If I find the multimodal posterior distribution in (1), can I reason that DIC may not be a good criterion for model selection?
How can multimodal posterior distribution relate to frequentist local maxima?
As far having samples of a density that has more than one maximum, it is some evidence of multimodality; however, there are some nuanced aspects to it, in addition to the concept of multimodality not being a vey formal one (do you need strictly one peak, how big should the others be to count as additional peaks, etc). Some things to consider:
If there are more parameters, the lower (or even the higher) peak has very low probability when other dimensions are considered and doesn’t really represent a “proper” mode in the higher-dimensional joint distribution;
Is the effective sample size large enough that the distributions are we characterized?
Are they an artefact of poor tuning of the method that ends up being stuck in a low-probability region (maybe this is more likely the other way around).
DIC is generally not a great criterion since its based on the mean estimate instead of the entire distribution, but I guess maybe in this case it is especially problematic because the mean is even less representative and low probability (other criteria may not be adequate in this case either, but the source of the problem would be something else).
The only difference between local maxima and multimodal posteriors is that posteriors are what you get when multiplying the priors, but as far as being a probability distribution for p(\theta | D ) the maxima are just discrete points in the distribution. It’s the same relationship between MLE (or MAP more precisely) and a unimodal posterior, just multimodal surfaces are messier from an inferences standpoint.
Thank you so much for the detailed explanation. It’s very helpful.
I looked into the output. And found that the effective sample sizes for these parameters that have multimodal posterior distribution are all comparative smaller than other unimodal parameters in the model.
Can we attribute the multimodality to the small n_eff?
Without thinking too much I’d say no (but maybe someone else thought things like this through and has a better assessment); it’s a bit like proving a negative – if you don’t have enough samples you cannot really make confident statements either way.
Still, while the samples are random (and correlated draws), the likelihood/posterior function is fixed so the values computed will not change; instead what may happen if you drew more samples and get a better resolution on the surface is that you may find that the “peak” is sharper, flatter, or not a peak at all.
That’s a statement about the likelihood function conditioned on the data \mathcal{L} = p(\theta|D) not the approximation of it you manage to sample and the associated convergence metrics like \hat{R}. For a given data set \mathcal{L} it’s fixed for any choice of parameter values.
Multimodality in the posterior density function itself isn’t a problem.
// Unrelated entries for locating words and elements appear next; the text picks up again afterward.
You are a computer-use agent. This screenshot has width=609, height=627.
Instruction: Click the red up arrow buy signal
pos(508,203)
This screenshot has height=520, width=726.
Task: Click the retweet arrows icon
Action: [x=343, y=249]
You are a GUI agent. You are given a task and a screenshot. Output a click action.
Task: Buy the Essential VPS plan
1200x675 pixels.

The real problem is that most samplers have trouble fully exploring across the multiple modes, at worst getting stuck in quasistatonary exploration around a single mode and at best slowly moving between the two modes, which compromises the accuracy of the posterior quantification.
Here you can see multimodality manifest in the variable X29, but there not enough information to know how the sampler is performing.
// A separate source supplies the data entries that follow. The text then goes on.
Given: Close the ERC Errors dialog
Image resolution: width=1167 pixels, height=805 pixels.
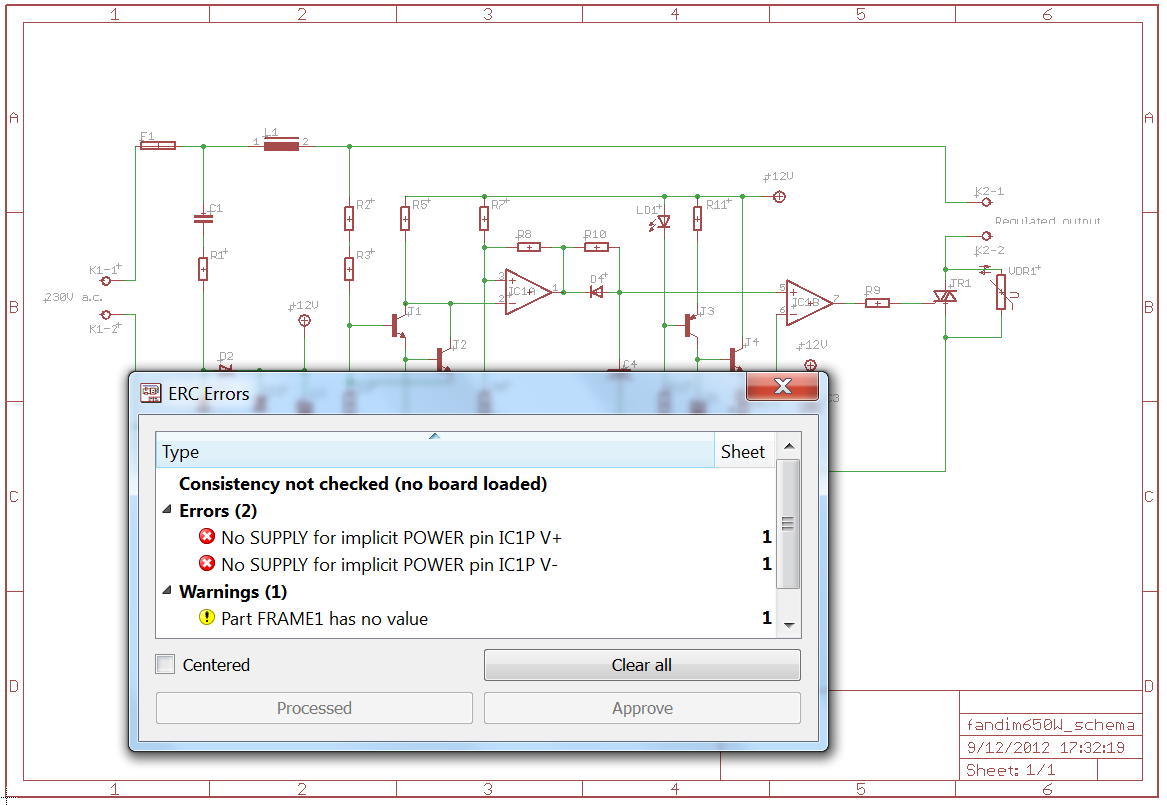Looking at the screenshot, I should tap(782, 387).
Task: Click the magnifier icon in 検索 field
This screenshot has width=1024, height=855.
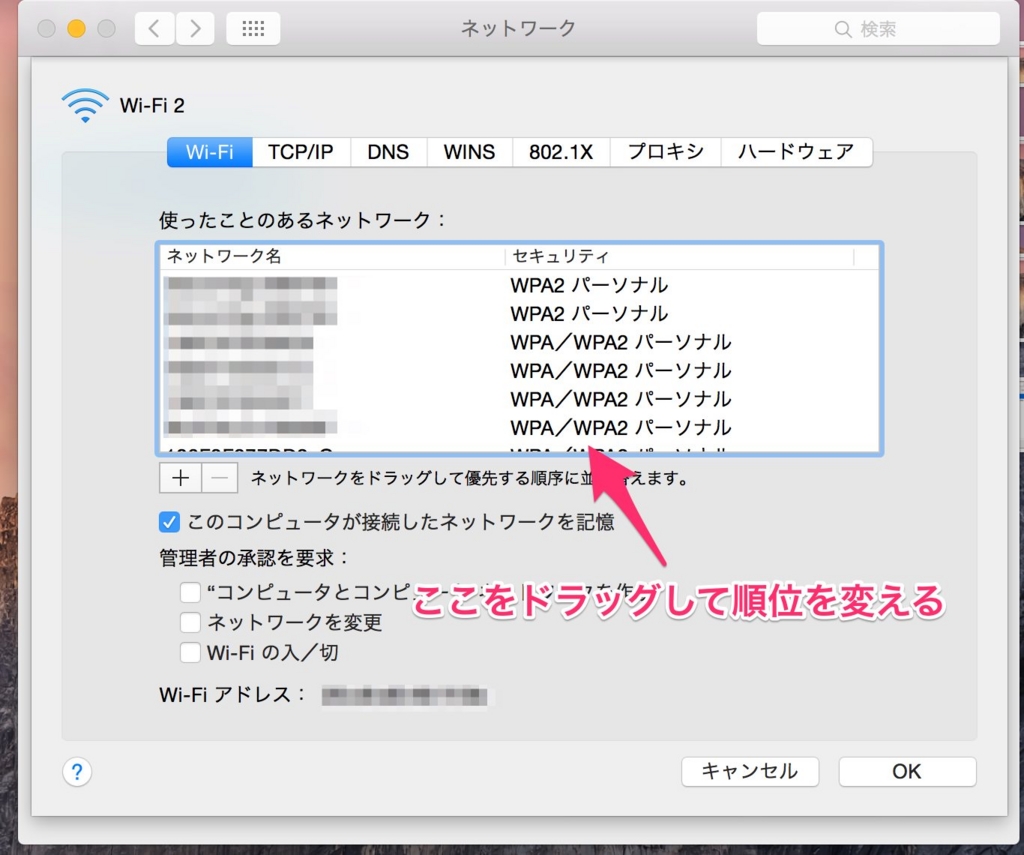Action: pyautogui.click(x=843, y=28)
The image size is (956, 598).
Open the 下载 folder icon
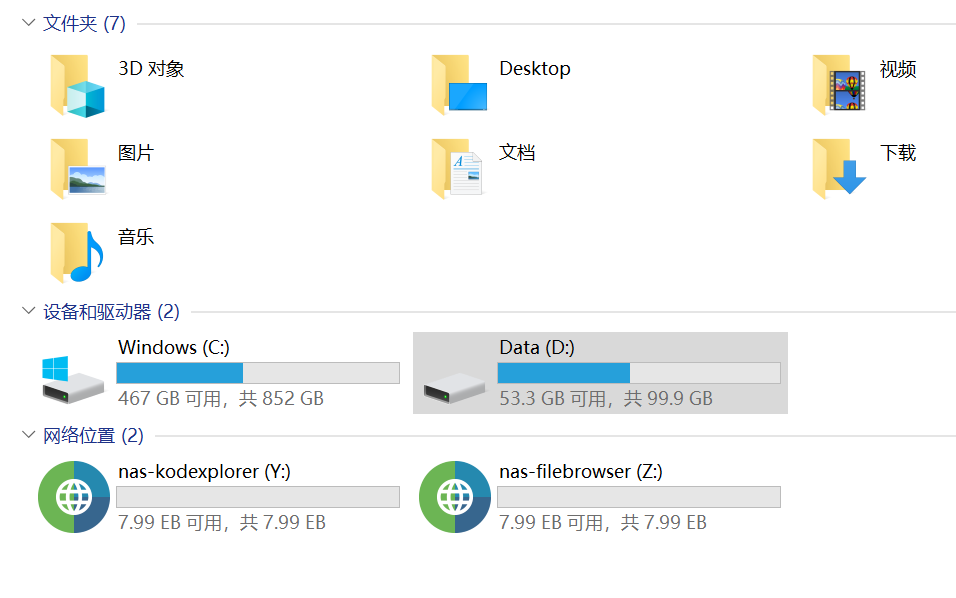[x=839, y=167]
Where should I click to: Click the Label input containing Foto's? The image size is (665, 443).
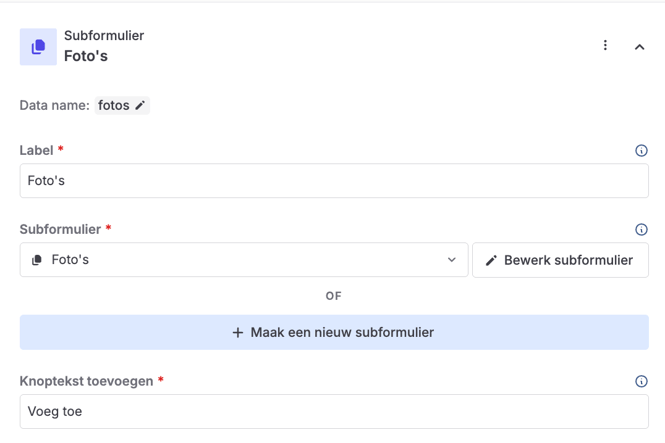(334, 181)
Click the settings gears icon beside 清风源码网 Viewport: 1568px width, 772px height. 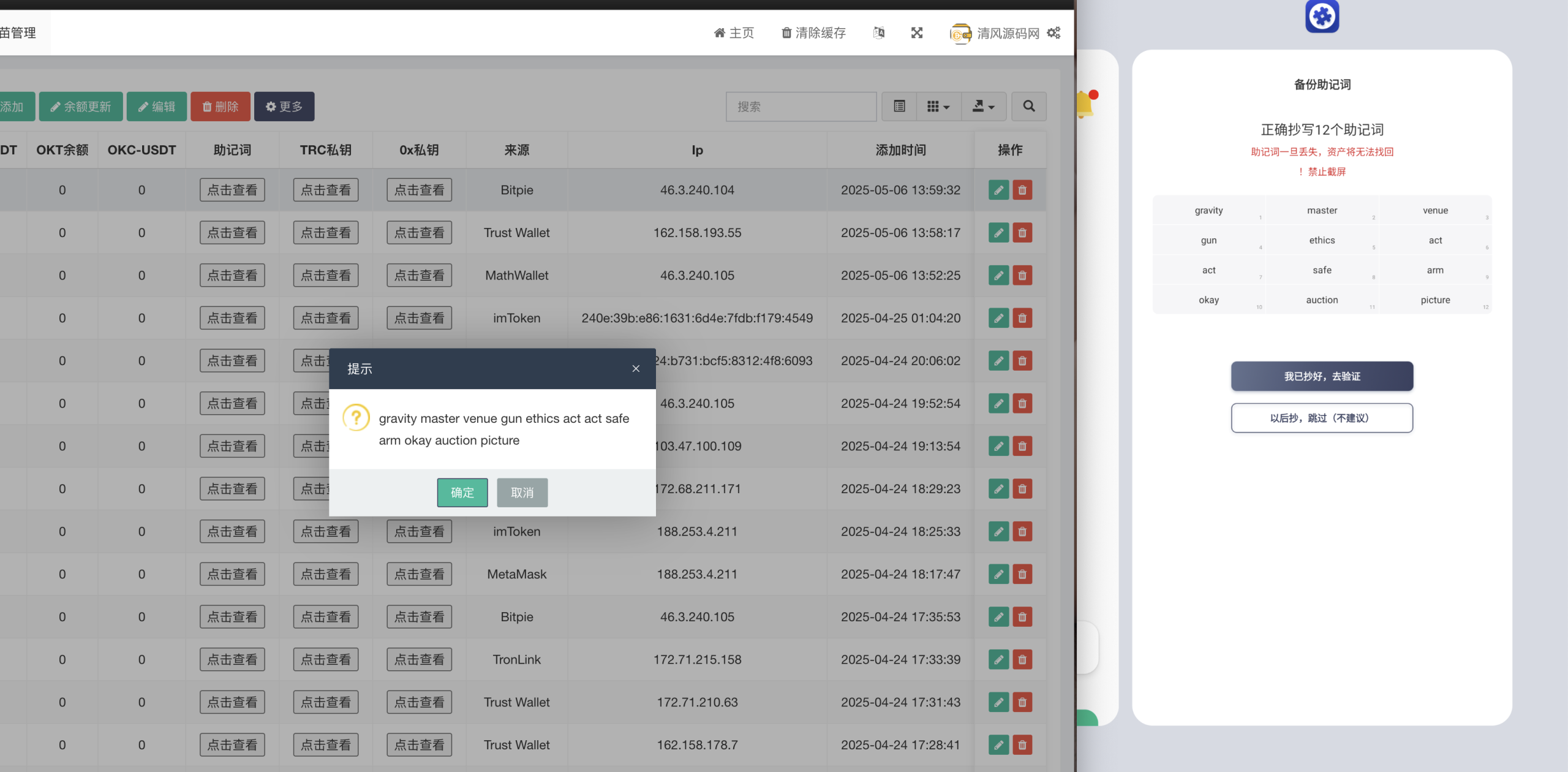coord(1054,33)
For example if the plot was generated from a single Markov chain then the sampler is able to jump between the modes but only slowly. This will result in accurate but imprecise computation, with large autocorrelations and low effective sample size for the variable X29 relative to X30.
On the other hand if the plot was generated from a collection of Markov chains then one will have to separate out the Markov chains to determine the sampler behavior. If each Markov chain concentrates around a single mode – and none cross between the two modes – then you won’t be able to determine the relative weights of the two modes. In other words your posterior computation will be inaccurate. Sometimes you’ll see Rhat warnings in this circumstance but it’s not guaranteed.
If each Markov chain in the collection is able to transition between the two modes then you’re back in the “accurate but imprecise computation” case and your only option is to run your Markov chains longer to better resolve the posterior structure.